**Your assignment:** Write out each line exactly, starting with the one containing "Plan du site (81, 2247)" and stopping after the last line of the listing below.

**Material to process:**
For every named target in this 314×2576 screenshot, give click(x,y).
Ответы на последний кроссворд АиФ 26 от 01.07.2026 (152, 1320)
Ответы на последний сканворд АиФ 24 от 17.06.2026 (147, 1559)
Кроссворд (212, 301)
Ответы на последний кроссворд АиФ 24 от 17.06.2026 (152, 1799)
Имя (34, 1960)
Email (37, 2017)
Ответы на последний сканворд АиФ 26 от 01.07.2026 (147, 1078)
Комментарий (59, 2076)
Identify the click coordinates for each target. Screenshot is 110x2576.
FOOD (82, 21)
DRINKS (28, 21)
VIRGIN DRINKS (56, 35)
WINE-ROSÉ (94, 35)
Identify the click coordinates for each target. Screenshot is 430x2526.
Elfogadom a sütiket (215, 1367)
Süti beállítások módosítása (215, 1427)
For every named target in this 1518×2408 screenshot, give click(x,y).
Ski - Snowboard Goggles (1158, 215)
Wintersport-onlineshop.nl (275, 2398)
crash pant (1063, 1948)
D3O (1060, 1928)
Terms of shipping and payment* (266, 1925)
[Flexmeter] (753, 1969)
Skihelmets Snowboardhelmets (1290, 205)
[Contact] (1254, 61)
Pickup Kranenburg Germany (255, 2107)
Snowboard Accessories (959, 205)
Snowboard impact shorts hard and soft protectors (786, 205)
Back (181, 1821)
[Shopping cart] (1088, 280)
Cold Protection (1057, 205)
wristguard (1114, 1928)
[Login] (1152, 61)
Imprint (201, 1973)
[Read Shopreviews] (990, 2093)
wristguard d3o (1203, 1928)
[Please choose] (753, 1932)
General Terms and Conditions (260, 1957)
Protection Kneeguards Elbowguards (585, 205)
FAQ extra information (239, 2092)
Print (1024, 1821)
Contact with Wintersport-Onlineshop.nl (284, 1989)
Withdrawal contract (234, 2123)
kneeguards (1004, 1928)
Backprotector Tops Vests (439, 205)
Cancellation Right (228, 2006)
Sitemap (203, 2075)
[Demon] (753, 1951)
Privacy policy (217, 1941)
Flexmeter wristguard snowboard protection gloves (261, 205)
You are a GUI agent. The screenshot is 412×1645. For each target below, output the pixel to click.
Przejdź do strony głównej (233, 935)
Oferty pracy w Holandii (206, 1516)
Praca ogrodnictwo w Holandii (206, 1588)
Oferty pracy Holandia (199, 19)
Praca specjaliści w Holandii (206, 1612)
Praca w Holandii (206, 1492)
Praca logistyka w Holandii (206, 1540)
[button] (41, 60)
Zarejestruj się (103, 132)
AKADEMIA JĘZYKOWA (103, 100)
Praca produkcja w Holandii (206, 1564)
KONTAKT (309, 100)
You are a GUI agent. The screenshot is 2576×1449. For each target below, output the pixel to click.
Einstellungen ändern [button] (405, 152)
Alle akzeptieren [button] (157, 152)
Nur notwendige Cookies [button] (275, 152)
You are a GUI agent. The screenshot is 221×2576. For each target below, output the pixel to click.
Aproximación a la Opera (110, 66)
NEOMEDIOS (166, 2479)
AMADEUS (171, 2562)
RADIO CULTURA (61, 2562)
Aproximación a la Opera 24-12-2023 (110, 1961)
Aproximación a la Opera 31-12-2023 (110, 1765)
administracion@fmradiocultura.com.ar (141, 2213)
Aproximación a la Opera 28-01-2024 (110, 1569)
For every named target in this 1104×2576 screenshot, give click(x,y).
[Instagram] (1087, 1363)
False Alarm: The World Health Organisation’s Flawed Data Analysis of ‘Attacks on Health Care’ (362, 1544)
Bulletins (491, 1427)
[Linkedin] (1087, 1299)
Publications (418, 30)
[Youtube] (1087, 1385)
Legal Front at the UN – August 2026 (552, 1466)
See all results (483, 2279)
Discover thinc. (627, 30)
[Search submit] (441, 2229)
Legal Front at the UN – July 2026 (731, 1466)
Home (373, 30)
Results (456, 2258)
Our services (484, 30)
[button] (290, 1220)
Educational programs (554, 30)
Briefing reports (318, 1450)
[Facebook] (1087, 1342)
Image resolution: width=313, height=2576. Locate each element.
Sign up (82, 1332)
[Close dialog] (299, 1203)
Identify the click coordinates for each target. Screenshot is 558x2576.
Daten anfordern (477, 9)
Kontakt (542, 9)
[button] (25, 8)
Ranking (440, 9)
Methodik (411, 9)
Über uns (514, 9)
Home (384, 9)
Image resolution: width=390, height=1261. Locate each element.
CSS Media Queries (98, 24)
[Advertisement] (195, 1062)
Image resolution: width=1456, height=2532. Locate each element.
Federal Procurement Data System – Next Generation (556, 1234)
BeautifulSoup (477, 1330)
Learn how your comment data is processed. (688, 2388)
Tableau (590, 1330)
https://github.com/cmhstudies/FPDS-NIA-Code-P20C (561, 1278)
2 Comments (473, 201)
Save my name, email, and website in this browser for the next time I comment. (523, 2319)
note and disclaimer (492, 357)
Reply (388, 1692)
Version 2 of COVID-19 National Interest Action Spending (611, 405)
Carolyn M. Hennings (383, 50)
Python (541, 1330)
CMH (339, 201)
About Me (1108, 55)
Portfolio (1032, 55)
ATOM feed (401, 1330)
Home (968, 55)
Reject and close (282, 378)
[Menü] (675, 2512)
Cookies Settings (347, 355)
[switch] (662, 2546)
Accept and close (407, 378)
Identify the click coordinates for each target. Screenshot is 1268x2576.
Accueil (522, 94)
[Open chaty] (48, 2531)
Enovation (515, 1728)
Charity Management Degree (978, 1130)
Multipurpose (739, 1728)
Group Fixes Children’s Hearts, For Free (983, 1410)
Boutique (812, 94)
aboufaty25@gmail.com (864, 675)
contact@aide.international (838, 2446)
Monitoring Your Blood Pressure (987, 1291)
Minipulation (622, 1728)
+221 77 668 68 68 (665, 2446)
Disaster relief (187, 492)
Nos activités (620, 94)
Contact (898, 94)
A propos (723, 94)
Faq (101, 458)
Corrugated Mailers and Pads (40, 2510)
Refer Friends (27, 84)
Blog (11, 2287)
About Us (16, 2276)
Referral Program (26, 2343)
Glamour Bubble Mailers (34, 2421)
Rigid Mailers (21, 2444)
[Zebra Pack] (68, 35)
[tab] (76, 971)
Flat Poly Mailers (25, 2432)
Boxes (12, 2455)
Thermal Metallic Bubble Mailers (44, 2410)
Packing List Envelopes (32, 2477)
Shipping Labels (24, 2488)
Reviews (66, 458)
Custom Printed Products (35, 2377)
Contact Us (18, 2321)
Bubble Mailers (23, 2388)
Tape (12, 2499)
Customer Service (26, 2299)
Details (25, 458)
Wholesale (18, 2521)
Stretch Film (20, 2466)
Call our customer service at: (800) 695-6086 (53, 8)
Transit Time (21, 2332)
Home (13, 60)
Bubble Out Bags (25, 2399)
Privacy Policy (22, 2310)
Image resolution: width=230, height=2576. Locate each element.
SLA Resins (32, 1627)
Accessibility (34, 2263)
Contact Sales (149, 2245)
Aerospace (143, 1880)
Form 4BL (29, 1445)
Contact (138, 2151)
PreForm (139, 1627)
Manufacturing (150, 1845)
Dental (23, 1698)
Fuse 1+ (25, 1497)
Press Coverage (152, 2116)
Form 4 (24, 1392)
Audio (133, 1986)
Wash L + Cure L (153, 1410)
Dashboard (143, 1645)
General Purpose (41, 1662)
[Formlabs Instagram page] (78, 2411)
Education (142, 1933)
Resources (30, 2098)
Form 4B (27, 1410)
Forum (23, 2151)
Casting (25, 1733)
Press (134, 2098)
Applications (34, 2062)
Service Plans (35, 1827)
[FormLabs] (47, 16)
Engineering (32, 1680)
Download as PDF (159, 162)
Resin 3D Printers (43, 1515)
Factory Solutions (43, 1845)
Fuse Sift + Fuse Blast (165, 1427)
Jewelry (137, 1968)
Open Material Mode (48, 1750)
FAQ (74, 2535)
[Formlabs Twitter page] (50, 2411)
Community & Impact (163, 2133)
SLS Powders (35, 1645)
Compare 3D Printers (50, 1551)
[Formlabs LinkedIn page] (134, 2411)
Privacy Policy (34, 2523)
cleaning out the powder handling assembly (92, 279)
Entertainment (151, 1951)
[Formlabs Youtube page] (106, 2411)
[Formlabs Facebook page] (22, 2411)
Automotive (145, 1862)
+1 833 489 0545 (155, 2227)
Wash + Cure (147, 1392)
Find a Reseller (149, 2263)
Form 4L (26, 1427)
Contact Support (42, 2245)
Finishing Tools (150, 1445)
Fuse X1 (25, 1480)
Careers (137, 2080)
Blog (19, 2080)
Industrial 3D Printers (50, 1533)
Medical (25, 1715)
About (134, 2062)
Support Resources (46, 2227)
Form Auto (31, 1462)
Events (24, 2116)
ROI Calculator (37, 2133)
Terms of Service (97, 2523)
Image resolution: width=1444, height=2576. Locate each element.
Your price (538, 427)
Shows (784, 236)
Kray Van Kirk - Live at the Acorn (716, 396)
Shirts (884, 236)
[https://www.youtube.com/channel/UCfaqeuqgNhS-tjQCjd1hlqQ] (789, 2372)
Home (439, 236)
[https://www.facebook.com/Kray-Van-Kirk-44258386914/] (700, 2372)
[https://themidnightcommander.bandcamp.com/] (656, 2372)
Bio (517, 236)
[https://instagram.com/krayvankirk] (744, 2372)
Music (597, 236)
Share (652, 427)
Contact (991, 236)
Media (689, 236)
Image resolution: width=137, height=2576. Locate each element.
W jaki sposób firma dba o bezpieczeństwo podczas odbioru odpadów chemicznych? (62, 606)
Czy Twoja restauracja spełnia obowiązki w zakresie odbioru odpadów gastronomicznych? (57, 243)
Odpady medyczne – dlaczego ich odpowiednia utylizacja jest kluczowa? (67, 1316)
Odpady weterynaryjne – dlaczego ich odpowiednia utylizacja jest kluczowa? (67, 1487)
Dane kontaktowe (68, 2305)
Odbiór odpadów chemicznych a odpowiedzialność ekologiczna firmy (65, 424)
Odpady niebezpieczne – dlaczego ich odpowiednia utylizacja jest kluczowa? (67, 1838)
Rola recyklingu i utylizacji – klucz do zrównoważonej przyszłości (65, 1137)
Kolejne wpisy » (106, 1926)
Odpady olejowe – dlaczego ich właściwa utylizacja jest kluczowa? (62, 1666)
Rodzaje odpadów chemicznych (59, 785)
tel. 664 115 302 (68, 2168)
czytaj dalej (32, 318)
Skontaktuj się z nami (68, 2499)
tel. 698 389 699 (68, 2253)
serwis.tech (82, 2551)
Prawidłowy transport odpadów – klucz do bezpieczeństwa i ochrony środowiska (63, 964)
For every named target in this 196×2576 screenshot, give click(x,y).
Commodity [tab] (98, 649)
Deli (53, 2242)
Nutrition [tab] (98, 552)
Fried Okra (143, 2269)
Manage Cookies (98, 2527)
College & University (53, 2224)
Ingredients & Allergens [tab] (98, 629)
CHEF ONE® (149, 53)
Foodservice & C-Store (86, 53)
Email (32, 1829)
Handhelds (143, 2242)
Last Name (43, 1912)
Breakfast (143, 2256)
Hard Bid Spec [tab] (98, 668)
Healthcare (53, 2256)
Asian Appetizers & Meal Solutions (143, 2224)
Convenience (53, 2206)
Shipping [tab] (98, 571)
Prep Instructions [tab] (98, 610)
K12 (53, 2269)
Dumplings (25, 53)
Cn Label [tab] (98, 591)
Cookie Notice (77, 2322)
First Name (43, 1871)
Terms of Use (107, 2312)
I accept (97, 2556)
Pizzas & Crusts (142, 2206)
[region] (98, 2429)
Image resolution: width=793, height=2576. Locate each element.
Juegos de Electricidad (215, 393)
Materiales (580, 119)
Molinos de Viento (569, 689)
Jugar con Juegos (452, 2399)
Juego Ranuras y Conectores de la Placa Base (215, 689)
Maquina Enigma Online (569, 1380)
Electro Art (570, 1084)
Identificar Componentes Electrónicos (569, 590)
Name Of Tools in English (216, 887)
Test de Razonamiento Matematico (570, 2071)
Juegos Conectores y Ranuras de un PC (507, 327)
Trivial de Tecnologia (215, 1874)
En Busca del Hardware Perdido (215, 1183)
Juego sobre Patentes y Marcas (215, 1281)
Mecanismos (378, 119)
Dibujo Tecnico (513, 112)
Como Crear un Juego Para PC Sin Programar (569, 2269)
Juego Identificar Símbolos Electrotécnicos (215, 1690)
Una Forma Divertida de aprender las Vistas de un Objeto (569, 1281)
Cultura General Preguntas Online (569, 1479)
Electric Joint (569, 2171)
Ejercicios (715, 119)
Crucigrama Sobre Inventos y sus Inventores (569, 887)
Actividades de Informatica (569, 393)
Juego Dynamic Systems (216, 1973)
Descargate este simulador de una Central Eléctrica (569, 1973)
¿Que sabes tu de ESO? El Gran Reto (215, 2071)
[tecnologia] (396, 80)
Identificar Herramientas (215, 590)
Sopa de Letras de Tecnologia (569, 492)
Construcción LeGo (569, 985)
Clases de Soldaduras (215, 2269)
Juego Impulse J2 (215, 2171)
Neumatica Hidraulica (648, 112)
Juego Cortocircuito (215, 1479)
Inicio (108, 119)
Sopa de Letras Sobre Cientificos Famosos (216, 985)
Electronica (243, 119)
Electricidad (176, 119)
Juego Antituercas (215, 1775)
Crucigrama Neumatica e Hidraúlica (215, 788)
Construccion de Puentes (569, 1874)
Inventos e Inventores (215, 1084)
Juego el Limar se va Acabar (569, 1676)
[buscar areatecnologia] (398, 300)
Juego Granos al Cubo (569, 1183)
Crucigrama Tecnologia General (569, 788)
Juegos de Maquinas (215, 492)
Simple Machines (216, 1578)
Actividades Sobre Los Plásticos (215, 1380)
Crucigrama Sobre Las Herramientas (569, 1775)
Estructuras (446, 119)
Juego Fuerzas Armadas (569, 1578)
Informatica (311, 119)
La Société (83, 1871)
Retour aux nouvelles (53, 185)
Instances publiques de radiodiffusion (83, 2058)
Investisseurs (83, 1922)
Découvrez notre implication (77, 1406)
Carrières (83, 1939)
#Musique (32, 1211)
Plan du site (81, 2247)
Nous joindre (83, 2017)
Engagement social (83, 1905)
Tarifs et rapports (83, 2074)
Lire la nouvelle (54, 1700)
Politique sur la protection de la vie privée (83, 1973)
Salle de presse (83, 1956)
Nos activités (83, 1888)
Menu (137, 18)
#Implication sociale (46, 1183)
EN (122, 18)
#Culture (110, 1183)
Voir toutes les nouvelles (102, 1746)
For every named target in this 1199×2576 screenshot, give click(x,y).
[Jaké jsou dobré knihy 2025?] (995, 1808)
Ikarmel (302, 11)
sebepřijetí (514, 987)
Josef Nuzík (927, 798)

**Answer to this problem:**
Plan du site (81, 2247)
Nous joindre (83, 2017)
Engagement social (83, 1905)
Tarifs et rapports (83, 2074)
Lire la nouvelle (54, 1700)
Politique sur la protection de la vie privée (83, 1973)
Salle de presse (83, 1956)
Nos activités (83, 1888)
Menu (137, 18)
#Implication sociale (46, 1183)
EN (122, 18)
#Culture (110, 1183)
Voir toutes les nouvelles (102, 1746)
For every named target in this 1199×2576 screenshot, give click(x,y).
[Jaké jsou dobré knihy 2025?] (995, 1808)
Ikarmel (302, 11)
sebepřijetí (514, 987)
Josef Nuzík (927, 798)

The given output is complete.